The move follows a High Court decision last year that granted unsuccessful refugee applicants the right to appeal in Australian courts.

Immigration Minister Chris Bowen said the changes will ensure that decisions are fairer and faster, as well as minimizing the chance for judicial appeals.

“I am very keen to ensure that decision-making on protection claims is both swift and robust,” Bowen told reporters in Canberra. “Following the recent High Court ruling, my department has amended its processes in order to correct and, in future, avoid any possible procedural unfairness.”

Asylum seekers currently in detention can wait up to a year or more for their refugee application to be assessed. If they are rejected by the government, offshore applicants previously had no right to appeal, unlike refugee hopefuls who applied from the Australian mainland.

Under the new procedure, beginning March 1, asylum seekers arriving at an offshore processing center will immediately be assessed by an immigration official as to whether they fit the U.N. refugee criteria. If a decision cannot be reached, they will be given a chance to respond to any information about them that may negatively affect their claim, and their case will be turned over to an independent assessor.

“It is important that the government balances the need for a rigorous assessment process with the need for timely and efficient processing of asylum claims,” Bowen said. “It is also important for the integrity of the system that people whose claims are rejected do not unduly delay their return to their country of origin through repeated and unmeritorious appeals.”

November’s landmark High Court ruling supported two Sri Lankan men who have been detained since October 2009 on Christmas Island after illegally entering Australian waters. They claimed to be refugees fleeing persecution in Sri Lanka due to their support for Tamil Tiger rebels.

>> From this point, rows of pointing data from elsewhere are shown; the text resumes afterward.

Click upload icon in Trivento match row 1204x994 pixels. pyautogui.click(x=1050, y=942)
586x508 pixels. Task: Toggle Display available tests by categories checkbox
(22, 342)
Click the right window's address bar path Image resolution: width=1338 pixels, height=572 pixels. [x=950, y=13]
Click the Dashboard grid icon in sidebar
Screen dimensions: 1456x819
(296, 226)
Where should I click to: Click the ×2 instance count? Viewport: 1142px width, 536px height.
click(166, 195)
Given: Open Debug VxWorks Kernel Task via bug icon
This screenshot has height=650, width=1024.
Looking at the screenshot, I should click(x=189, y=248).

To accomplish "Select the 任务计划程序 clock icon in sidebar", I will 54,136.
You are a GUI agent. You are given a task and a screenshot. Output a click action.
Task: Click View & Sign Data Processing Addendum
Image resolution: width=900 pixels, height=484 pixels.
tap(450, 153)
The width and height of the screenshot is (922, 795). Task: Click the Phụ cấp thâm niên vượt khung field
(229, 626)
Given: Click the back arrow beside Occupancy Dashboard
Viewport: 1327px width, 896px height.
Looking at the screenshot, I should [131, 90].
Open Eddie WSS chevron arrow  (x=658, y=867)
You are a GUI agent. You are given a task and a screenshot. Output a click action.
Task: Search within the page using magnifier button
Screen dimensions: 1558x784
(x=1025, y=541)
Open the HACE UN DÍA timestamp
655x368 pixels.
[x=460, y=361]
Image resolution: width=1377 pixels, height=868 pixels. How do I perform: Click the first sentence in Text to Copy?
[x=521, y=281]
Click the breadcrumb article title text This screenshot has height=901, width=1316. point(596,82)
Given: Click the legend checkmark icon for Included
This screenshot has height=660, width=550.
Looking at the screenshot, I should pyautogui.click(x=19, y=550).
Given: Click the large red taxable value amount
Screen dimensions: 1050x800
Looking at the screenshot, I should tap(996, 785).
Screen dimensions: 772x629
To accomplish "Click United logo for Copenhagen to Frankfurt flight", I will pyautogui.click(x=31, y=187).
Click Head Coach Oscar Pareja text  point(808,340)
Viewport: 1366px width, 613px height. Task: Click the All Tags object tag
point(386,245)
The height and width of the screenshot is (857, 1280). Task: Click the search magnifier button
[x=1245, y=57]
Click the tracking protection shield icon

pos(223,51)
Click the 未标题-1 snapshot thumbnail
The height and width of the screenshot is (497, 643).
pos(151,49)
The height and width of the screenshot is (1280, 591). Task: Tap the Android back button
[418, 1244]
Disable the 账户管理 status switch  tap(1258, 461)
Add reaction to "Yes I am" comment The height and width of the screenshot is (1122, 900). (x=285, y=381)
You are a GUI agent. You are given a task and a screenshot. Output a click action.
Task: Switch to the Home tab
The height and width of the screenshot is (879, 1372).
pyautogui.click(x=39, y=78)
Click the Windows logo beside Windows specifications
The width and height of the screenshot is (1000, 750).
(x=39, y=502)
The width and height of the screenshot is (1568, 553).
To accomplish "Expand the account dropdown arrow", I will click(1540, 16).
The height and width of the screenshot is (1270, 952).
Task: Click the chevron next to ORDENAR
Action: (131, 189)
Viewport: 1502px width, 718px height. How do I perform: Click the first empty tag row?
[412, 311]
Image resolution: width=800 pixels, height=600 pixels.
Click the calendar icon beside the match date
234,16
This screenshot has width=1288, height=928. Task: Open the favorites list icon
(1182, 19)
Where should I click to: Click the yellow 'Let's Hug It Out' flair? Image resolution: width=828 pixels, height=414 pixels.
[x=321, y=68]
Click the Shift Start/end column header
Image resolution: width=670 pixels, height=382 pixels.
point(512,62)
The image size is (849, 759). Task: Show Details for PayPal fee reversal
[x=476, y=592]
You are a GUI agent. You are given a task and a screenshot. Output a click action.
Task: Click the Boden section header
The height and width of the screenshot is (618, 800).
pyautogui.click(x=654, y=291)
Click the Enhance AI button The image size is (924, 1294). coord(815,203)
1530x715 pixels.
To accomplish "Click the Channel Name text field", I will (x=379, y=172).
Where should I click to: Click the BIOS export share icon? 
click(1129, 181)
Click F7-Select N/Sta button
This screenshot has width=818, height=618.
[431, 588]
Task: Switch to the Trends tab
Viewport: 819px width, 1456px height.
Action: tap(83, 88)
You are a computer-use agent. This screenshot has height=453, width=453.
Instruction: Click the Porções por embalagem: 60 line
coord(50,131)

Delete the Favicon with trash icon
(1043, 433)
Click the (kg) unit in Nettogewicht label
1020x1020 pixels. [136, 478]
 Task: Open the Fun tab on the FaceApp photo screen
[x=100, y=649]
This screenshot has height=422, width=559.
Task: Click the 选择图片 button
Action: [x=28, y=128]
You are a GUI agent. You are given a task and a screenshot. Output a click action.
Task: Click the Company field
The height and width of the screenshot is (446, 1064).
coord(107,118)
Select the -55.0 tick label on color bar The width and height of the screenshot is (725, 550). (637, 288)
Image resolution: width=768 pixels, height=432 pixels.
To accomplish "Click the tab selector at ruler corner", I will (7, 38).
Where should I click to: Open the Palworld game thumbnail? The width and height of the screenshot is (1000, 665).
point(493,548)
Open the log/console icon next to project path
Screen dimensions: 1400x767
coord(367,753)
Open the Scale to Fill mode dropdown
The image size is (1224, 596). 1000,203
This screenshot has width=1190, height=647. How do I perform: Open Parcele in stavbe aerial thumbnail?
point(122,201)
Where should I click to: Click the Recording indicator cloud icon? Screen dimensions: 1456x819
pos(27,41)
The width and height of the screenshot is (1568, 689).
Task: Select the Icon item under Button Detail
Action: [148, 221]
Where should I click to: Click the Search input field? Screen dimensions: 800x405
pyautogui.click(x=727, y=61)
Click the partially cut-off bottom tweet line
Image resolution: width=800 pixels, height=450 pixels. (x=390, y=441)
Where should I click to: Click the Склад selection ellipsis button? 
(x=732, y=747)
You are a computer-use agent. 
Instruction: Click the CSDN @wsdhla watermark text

But their applications for refugee visas were denied, and they faced deportation before they appealed to the High Court.

The court ruled that it was an error of law to deny asylum seekers not on the Australian mainland the right to apply for refugee status, and opened the door for at least 1,000 rejected applicants to appeal.

Australia has long been a destination for people from poor, often war-ravaged countries hoping to start a new life, and more than 6,200 people arrived by boat in Australian waters last year. Most asylum seekers in recent years have come from Afghanistan, Iran and Iraq. They typically fly to Indonesia before continuing to Australia in cramped, barely seaworthy boats.

The increasing numbers of boat arrivals has kicked off an ongoing political debate, with the opposition demanding stricter laws to deter would-be illegal migrants.

Tony Abbott, leader of the opposition, called the government’s decision “more hand-wringing” because it had lost control of Australia’s borders.

“There is really only one way to address this, and that is to stop the boats, and nothing in today’s announcement by the government will actually stop the boats,” Abbott said. “As long as the boats keep coming, we will have these problems.”